What is being asked:
All lines after the one containing "Click the Fan" are needed, along with that line itself. Please repeat them exactly through the end of the entries.

Stored records:

************

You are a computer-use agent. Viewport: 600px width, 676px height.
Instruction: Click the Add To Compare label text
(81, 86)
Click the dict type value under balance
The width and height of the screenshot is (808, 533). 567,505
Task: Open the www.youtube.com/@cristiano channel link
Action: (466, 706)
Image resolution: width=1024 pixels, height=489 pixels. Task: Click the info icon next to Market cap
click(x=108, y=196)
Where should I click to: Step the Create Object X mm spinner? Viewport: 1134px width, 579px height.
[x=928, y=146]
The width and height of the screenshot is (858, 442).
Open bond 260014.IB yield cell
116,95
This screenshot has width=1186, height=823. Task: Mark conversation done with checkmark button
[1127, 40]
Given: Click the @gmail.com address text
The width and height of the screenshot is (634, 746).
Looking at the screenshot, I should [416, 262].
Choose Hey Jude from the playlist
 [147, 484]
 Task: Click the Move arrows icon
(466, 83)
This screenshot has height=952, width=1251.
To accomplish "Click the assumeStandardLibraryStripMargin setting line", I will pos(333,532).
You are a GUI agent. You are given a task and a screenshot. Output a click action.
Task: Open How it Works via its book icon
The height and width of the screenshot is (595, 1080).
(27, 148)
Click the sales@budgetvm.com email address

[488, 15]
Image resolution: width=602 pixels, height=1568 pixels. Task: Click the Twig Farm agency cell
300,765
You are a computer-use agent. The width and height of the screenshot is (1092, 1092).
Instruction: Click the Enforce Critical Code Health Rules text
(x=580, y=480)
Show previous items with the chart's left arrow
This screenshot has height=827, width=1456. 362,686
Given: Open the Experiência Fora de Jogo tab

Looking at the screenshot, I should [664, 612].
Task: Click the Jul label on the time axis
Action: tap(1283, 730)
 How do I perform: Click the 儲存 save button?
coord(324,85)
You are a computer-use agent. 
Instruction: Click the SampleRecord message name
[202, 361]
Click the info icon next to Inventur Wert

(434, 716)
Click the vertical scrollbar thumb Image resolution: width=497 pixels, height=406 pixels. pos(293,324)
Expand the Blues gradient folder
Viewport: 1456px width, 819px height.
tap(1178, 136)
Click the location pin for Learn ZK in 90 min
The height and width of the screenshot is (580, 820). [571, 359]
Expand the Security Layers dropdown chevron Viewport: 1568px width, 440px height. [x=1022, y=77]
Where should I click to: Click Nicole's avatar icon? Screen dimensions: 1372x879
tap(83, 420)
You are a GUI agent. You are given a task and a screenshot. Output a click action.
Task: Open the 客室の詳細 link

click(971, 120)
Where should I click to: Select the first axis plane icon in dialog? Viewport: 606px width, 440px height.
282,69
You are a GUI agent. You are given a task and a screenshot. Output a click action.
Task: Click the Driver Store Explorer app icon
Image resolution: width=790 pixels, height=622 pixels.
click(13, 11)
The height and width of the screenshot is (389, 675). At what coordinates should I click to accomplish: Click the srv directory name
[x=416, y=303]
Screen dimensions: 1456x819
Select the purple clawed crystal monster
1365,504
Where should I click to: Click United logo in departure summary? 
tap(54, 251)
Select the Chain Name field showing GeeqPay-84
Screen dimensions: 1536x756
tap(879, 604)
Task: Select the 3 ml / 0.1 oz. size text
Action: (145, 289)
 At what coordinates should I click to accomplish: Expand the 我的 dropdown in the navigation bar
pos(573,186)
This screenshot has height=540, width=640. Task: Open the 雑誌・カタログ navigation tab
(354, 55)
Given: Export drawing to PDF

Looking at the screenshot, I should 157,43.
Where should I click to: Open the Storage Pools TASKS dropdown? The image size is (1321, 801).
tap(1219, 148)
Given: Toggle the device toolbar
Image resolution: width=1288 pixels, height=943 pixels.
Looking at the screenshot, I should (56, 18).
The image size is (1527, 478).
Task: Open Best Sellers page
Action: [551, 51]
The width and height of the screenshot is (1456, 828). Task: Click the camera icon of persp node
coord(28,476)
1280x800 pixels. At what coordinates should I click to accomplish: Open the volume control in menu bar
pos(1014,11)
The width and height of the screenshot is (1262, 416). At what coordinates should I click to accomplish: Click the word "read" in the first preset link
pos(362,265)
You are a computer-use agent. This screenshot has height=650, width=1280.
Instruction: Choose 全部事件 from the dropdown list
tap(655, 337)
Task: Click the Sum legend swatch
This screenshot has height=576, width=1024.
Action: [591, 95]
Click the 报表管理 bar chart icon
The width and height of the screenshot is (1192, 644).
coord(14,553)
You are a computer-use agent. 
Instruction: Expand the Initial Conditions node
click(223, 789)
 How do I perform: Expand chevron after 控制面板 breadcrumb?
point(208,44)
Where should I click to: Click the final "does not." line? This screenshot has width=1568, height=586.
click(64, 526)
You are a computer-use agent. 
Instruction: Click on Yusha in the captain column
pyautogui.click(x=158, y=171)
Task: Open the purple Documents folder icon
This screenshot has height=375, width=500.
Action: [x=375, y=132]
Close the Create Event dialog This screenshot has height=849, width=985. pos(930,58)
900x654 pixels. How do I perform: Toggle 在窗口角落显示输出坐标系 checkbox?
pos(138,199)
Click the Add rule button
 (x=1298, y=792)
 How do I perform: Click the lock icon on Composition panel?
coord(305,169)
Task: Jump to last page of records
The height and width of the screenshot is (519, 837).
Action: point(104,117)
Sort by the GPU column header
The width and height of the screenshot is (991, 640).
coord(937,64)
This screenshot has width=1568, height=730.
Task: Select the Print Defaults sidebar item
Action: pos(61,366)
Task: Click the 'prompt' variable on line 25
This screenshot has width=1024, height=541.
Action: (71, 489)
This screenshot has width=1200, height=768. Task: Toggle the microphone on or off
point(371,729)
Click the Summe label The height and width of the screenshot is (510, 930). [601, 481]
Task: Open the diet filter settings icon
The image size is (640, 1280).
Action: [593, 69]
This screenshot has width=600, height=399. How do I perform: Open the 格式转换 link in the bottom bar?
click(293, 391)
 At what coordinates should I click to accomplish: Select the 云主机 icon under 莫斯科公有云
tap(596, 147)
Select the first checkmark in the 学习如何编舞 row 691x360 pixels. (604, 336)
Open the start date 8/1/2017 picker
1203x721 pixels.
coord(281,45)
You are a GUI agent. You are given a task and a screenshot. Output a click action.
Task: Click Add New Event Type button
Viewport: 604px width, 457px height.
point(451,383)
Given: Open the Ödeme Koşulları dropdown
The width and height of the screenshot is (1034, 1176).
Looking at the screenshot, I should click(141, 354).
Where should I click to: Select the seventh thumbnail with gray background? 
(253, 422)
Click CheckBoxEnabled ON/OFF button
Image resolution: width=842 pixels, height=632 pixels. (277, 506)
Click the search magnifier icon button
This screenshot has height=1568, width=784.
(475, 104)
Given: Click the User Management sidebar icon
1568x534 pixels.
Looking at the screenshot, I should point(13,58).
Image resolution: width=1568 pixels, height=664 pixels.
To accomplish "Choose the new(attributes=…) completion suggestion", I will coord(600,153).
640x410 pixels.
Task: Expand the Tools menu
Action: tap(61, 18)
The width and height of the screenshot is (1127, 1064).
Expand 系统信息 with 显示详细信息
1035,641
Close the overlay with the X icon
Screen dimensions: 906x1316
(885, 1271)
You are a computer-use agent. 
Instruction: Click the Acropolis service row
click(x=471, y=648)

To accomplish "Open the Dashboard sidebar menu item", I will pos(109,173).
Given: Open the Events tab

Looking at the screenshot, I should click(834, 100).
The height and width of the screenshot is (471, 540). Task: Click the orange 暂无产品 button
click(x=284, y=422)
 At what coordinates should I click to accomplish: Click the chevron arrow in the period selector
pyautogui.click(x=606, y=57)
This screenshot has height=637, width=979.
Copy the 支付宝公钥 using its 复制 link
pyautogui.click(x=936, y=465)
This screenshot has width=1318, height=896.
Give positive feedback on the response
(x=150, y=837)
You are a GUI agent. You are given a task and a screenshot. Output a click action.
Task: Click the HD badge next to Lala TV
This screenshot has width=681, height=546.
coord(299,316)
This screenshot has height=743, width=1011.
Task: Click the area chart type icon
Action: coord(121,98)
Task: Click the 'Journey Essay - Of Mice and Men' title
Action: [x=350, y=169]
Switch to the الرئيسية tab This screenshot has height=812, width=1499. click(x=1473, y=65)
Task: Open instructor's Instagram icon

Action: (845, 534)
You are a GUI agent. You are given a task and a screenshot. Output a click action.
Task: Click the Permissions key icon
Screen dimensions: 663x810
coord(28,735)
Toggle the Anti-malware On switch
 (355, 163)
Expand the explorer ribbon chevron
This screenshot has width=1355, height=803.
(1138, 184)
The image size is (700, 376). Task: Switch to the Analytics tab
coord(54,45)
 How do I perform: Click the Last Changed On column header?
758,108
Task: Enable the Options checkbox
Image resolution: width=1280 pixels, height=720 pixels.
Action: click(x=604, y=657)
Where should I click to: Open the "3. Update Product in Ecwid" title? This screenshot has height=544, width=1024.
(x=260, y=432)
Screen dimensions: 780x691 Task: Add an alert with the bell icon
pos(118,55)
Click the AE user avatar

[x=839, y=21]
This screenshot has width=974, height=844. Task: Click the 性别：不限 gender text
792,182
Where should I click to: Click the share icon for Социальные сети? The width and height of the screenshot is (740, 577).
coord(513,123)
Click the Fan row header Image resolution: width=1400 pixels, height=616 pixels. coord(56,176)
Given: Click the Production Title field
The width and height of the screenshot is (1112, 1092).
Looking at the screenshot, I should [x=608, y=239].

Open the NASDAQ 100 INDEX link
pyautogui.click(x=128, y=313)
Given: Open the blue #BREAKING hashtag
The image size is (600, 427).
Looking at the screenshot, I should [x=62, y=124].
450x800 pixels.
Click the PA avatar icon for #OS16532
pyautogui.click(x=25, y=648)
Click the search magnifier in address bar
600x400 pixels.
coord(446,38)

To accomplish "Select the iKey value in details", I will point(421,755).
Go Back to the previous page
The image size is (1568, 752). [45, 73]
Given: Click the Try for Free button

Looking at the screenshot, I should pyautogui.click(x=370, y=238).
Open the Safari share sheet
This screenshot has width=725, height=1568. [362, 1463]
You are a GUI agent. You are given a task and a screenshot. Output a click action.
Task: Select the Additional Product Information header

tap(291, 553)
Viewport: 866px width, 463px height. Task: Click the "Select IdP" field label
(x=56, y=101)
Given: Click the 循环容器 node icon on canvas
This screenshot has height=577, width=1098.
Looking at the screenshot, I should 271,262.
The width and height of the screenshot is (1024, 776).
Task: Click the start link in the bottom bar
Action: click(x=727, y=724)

************

Response area:
Click the Fan row header Image resolution: width=1400 pixels, height=616 pixels. coord(56,176)
Given: Click the Production Title field
The width and height of the screenshot is (1112, 1092).
Looking at the screenshot, I should [x=608, y=239].

Open the NASDAQ 100 INDEX link
pyautogui.click(x=128, y=313)
Given: Open the blue #BREAKING hashtag
The image size is (600, 427).
Looking at the screenshot, I should [x=62, y=124].
450x800 pixels.
Click the PA avatar icon for #OS16532
pyautogui.click(x=25, y=648)
Click the search magnifier in address bar
600x400 pixels.
coord(446,38)

To accomplish "Select the iKey value in details", I will point(421,755).
Go Back to the previous page
The image size is (1568, 752). [45, 73]
Given: Click the Try for Free button

Looking at the screenshot, I should pyautogui.click(x=370, y=238).
Open the Safari share sheet
This screenshot has width=725, height=1568. [362, 1463]
You are a GUI agent. You are given a task and a screenshot. Output a click action.
Task: Select the Additional Product Information header

tap(291, 553)
Viewport: 866px width, 463px height. Task: Click the "Select IdP" field label
(x=56, y=101)
Given: Click the 循环容器 node icon on canvas
This screenshot has height=577, width=1098.
Looking at the screenshot, I should 271,262.
The width and height of the screenshot is (1024, 776).
Task: Click the start link in the bottom bar
Action: click(x=727, y=724)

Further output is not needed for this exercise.